In episode 5, Damien learns (with some guidance from his mother) that the copycat killer is the daughter of one of Jeanne's victims. The daughter, Camille, had seen Jeanne murder her father and came to idolize the woman she viewed as her savior. In the years after Jeanne was imprisoned, Camille kept an eye on Damien and tried to see to his happiness. She also eventually decided to continue Jeanne's work via the copycat killings.

It's eventually revealed that Camille is a transwoman whose father beat (and raped?) her because she insisted she was female. Once the police learned this, if the subtitles were accurate, some of them continued to refer to her using feminine pronouns while others began referring to her with masculine pronouns. The mixture of pronouns made the misgendering especially obvious. At any rate, at some point Camille got all the necessary surgical procedures to transition, but whoever did it botched her vagina and something to do with her stomach. (She made it sound like surgery had briefly somehow given her a functional womb but that it had failed and nearly killed her. When her stomach bleeding was first mentioned, I had assumed it was maybe an ulcer. I found this entire part to be confusing.)

All she wanted was to meet someone who was sexually attracted to her and maybe have a baby. Instead, she couldn't have a baby and every man who saw her naked was horrified by her vagina. She decided to take this out on them by making the men who rejected her the victims in her copycat killings. Then it was revealed that Camille's current identity was Virginie, Damien and Lucie's friend, so apparently this completely botched surgery only botched her vagina, because not a single person who'd known her had suspected she was trans.

As much as I liked the series' final moments, even that was spoiled by this Camille/Virginie stuff.

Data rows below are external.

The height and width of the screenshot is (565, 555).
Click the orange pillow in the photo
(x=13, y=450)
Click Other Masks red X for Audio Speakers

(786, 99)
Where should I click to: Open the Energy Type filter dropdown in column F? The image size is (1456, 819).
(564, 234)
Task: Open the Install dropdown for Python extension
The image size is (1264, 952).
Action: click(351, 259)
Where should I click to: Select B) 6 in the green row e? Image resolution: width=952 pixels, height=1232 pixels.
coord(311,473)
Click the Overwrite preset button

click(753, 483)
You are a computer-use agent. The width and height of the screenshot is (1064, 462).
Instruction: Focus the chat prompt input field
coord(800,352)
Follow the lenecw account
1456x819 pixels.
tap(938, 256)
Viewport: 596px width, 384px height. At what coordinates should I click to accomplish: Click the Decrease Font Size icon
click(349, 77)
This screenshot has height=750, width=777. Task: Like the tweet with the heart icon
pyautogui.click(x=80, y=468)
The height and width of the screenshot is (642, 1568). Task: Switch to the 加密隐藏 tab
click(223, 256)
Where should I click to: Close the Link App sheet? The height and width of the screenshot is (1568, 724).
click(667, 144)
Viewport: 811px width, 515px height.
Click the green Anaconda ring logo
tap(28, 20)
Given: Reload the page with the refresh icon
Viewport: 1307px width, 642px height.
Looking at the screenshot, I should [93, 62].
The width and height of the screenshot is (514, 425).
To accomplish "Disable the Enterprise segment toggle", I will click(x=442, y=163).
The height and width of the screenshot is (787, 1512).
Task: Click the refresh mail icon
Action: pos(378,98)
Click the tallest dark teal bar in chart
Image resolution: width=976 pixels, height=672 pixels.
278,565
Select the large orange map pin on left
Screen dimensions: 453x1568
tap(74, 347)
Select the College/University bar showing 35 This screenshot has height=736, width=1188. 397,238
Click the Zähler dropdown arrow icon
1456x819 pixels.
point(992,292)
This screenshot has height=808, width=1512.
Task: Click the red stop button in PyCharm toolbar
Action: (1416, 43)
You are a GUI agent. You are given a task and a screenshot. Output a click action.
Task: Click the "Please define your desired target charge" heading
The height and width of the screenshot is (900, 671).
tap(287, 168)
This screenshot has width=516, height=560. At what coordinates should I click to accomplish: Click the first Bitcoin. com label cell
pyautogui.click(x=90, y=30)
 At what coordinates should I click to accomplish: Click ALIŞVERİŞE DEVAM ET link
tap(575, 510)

Jeanne brutally and horrifically murdered several people, but in the end she still got to redeem herself in her son's eyes. Virginie, on the other hand, remained a monster until the very end - no forgiveness, on-screen or otherwise, from either Damien or Lucie. Even her killings were presented as being more monstrous than Jeanne's, because her victims hadn't done anything wrong other than reject her sexually.

Despite the strain the premise put on my suspension of disbelief, I enjoyed the bulk of this show and absolutely loved Carole Bouquet's performance. However, revealing the copycat killer to be a monstrous transwoman who descended into murderous rage due to a botched MTF surgery struck me as being both gross and unnecessary.